Susie | Novel Visits 7/29/19, 9:23 AM  

I haven't read Richard Russo in a long time, should try again with Chances Are. It sounds really good and my only hesitation is that I've read SO many books from the 60's/70's era this summer. It's really one of my favorite eras, so one more won't hurt I suppose!

Kathy Martin 7/29/19, 12:07 PM  

These are all new to me. I love it when it's a good reading week. I hope this one goes as well. Come see my week here. Happy reading!

Tina 7/29/19, 1:07 PM  

I think I need that Russo book. Love the cover of the Australian book.

bermudaonion 7/29/19, 2:45 PM  

I'm glad it was a better week for you. I liked Chances Are . . . a lot too. There was one line about the character Vance that made me think of my Vance. :)

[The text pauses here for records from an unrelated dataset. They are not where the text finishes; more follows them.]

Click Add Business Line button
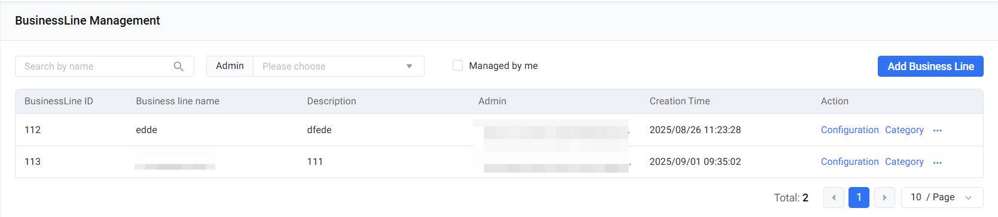The height and width of the screenshot is (217, 998). pos(930,67)
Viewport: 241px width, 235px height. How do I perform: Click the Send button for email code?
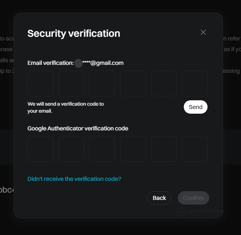tap(195, 107)
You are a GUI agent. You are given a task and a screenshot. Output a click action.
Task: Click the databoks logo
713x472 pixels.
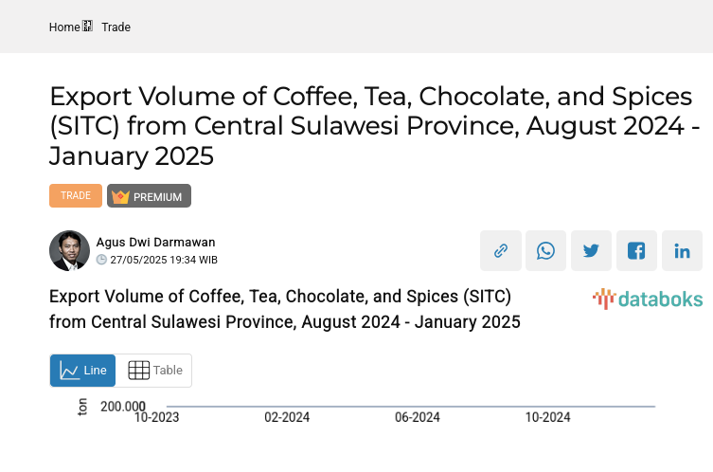648,300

rhapsodyinbooks 7/29/19, 3:26 PM  

Chances Are sounds great!

Greg 7/29/19, 4:14 PM  

I love reading out on the deck. Something so relaxing about it. :)

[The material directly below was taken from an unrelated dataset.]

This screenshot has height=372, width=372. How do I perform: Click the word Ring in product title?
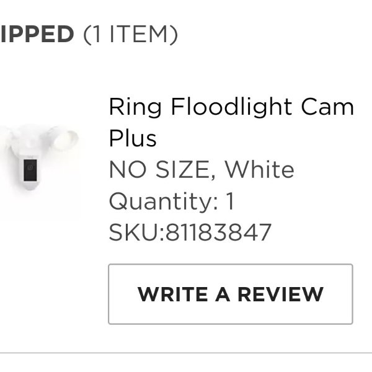point(135,107)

Chances Are sounds quite good!

Vicki 7/29/19, 4:18 PM  

Glad you got some good weather so you could sit outside and read. All of these books sound good.

Yvonne 7/29/19, 8:02 PM  

The Westlake book looks good. I'm glad you are enjoying your books. Have a great week!

shelleyrae @ book'd out 7/29/19, 11:14 PM  

Chances Are sounds interesting, it’s rare to have three men as the main characters in this sort of story. I’m glad you enjoyed the Aussie book, accents and all :)

Wishing you a great reading week

Girl Who Reads 8/2/19, 6:23 PM  

I'm glad I'm not the only one that feels something special when I get to choose all new books. I enjoyed the cooler weather too, but I did take the walk.

Donna @ Girl Who Reads

(Diane) bookchickdi 8/4/19, 3:57 PM  

I enjoy Richard Russo's novels as well and am looking forward to this one. Amelia Westlake sounds like a winner too.